I’m here to tell you that it’s not actually that complicated to build your own and below I give you the code (developed in R) for a basic single lineup optimiser on which you can expand and add any number of different criteria, including:
- generate multiple lineups
- unique number of players across lineups
- player locks
- player grouping
- team stacking
- positional stacking
- etc etc
For the purpose of this example we’ll use the Draftstars player csv file which can be downloaded from the tournament page and optimise for the team with the highest average (FPPG).
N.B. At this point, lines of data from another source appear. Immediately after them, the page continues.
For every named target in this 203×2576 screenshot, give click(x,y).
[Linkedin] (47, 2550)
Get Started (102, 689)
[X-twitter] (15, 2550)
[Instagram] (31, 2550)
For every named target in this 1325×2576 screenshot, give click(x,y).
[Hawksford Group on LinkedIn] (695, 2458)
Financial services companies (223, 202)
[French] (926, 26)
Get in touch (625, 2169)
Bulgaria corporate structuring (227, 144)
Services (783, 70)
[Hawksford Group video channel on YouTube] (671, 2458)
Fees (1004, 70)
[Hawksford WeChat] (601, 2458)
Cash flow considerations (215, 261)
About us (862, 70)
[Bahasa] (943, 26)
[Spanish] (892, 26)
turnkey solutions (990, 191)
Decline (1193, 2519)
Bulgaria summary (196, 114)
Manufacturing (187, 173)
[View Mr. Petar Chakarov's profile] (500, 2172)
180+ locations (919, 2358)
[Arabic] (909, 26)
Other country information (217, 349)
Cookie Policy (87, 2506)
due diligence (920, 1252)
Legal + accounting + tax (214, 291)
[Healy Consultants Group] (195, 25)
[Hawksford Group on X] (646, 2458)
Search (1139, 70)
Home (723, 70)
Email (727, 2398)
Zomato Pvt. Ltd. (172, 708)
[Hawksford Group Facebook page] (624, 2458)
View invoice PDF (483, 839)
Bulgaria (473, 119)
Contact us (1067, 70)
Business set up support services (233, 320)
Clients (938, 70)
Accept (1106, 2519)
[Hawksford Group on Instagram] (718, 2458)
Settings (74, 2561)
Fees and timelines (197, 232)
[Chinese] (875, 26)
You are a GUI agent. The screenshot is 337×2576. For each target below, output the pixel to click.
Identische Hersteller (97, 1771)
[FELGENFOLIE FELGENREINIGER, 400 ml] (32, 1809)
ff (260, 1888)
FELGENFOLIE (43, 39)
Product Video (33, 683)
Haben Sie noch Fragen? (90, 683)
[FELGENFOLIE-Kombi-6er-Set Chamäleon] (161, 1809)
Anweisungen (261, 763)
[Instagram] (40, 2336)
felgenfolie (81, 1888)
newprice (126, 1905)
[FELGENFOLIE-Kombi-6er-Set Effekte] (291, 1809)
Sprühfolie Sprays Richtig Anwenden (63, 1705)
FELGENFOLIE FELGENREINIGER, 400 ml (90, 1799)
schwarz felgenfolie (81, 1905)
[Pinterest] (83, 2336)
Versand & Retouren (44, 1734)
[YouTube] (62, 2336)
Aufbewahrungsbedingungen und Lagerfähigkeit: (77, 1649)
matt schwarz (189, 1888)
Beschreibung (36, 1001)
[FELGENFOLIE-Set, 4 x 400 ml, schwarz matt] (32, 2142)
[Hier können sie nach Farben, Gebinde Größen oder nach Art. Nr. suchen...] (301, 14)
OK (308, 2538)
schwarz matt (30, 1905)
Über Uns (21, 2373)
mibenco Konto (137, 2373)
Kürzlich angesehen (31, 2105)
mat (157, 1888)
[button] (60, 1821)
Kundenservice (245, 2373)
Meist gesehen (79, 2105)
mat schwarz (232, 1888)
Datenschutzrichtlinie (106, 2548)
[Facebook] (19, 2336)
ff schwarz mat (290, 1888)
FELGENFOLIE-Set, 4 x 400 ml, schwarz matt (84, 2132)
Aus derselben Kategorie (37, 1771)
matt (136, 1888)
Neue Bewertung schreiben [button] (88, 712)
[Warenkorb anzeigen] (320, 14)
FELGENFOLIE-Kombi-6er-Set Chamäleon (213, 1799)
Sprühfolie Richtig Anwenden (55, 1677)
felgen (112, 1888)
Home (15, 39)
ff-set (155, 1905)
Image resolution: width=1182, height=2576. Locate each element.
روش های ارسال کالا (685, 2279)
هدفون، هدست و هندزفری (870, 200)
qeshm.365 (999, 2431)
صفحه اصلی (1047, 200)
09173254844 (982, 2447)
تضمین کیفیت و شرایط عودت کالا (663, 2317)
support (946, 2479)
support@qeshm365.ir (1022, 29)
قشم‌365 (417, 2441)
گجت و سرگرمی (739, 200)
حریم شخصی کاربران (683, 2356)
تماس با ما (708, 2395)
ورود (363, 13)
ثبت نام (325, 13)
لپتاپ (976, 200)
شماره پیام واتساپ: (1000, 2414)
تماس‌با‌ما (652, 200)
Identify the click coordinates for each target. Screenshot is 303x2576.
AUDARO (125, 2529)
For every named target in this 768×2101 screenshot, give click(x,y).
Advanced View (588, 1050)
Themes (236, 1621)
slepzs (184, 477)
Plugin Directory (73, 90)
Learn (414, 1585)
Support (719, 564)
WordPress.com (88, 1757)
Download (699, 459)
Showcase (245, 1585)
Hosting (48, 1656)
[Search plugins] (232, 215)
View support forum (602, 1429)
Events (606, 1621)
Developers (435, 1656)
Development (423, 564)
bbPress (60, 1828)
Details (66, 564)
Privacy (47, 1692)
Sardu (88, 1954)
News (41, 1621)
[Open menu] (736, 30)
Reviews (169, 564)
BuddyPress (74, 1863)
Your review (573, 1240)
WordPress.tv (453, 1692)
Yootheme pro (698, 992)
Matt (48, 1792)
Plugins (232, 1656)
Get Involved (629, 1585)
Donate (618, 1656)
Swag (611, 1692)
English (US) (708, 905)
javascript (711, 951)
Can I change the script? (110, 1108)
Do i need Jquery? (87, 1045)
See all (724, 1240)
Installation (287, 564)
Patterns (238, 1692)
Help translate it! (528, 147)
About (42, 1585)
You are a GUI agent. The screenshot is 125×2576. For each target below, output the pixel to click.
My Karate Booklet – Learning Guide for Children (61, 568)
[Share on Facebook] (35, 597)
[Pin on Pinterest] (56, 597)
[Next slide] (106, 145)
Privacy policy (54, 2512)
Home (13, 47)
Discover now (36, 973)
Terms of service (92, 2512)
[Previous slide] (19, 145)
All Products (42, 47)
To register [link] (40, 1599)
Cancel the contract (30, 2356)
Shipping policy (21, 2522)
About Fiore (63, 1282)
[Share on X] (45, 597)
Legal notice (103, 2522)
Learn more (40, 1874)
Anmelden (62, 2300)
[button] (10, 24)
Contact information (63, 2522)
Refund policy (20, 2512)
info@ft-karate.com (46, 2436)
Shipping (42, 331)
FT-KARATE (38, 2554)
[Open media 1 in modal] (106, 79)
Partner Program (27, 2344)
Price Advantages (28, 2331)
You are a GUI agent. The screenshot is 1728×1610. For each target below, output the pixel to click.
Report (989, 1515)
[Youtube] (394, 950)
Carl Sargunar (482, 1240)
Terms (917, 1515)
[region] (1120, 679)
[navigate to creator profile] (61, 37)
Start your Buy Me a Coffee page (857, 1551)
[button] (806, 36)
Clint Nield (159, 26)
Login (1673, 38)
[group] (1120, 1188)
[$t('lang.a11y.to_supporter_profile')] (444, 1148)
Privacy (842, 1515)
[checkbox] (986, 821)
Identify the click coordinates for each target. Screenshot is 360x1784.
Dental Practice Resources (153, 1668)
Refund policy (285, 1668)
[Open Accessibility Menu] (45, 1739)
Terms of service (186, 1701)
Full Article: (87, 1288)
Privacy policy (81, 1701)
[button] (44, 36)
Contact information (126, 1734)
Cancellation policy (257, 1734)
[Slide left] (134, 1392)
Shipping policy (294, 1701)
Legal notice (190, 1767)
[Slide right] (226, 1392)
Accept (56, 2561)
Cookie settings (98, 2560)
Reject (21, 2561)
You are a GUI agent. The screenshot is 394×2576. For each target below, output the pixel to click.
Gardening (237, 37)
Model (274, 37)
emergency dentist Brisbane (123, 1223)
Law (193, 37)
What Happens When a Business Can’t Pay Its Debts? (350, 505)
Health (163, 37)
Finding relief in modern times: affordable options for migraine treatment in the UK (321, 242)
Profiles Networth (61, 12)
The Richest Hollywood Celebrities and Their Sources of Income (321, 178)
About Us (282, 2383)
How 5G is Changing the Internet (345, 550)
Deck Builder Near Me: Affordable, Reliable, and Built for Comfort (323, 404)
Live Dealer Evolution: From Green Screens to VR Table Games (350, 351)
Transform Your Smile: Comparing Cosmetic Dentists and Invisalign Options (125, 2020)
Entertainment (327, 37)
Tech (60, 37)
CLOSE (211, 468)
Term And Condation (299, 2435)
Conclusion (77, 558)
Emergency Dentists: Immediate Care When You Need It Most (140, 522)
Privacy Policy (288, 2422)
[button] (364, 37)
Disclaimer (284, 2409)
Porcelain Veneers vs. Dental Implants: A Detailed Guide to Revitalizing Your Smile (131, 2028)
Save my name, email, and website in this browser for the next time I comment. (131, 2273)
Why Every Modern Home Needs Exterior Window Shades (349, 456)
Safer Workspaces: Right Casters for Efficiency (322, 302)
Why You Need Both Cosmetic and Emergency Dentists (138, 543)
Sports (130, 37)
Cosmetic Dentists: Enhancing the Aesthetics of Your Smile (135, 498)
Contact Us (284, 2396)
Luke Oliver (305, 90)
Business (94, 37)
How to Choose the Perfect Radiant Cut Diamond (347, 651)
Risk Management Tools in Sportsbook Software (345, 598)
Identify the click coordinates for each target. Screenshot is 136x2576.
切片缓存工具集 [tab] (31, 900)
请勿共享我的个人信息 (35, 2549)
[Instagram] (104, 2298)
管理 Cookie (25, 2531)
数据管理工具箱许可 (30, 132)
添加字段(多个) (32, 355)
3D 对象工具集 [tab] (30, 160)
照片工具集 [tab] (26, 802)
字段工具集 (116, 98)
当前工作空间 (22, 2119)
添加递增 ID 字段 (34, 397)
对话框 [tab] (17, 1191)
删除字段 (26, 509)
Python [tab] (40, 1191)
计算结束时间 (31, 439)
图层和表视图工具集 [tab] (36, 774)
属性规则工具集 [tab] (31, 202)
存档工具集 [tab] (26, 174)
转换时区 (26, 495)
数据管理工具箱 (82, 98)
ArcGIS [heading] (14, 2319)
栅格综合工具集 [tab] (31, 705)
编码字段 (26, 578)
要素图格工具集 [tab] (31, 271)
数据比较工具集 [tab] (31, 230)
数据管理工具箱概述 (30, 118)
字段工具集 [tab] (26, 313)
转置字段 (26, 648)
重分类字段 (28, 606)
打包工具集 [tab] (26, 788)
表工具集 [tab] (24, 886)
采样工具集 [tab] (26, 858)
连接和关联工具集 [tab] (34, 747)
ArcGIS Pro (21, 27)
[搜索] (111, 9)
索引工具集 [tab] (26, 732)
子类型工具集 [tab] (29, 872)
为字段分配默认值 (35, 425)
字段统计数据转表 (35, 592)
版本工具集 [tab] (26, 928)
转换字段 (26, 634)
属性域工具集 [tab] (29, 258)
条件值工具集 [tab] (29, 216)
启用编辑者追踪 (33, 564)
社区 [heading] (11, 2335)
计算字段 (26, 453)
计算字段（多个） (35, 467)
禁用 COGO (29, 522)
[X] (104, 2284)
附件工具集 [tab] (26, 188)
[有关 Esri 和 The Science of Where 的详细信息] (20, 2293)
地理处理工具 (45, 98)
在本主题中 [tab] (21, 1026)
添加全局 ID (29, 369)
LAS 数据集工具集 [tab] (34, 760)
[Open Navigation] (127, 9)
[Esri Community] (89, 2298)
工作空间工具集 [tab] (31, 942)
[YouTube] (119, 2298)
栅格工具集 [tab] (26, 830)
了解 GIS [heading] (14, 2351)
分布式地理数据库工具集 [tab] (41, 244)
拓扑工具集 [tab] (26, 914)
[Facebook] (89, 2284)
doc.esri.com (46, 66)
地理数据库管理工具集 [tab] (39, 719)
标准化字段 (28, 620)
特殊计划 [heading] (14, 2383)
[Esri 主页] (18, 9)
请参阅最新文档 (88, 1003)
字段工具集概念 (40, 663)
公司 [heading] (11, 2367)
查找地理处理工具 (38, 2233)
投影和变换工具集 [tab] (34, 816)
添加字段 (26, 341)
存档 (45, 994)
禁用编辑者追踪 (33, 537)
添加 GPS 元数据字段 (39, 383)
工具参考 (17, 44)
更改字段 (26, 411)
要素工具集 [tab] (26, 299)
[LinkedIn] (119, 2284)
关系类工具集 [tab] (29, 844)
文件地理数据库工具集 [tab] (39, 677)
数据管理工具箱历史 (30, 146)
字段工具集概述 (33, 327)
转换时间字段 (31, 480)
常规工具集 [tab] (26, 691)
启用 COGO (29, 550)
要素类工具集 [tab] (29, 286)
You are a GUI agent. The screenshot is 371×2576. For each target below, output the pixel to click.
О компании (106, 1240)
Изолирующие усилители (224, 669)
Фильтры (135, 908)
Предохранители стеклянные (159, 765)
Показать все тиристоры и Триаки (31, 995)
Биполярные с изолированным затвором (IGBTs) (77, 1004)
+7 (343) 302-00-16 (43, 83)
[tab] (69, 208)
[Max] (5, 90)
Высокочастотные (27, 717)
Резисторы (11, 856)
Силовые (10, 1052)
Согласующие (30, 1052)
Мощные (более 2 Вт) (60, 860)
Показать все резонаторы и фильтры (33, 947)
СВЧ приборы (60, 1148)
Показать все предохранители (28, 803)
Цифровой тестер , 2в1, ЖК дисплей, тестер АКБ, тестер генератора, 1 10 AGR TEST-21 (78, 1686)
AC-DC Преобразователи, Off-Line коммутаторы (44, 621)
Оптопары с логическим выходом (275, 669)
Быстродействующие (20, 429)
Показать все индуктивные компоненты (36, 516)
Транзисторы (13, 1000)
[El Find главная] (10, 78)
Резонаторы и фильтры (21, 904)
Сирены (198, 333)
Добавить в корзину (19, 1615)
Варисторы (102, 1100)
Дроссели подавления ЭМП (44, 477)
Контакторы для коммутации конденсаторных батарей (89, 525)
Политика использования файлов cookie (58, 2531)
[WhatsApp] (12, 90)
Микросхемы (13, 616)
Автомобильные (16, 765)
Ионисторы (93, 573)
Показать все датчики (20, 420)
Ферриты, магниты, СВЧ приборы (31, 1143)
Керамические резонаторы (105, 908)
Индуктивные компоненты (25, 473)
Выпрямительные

# First we need to load the packages required
library(lpSolve); library(tidyverse)
# Read the player csv file into R and store into a data.frame called stats (I've also filtered the list for players named)
# This assumes that you have stored the csv file in the same location as the R script
stats <- read.csv("players_CBHbFjzX.csv") %>%
filter(Playing.Status == "NAMED IN TEAM TO PLAY")
At this stage you should have a list of players stored in memory that looks like below. This table has all the relevant information to complete the optimiser.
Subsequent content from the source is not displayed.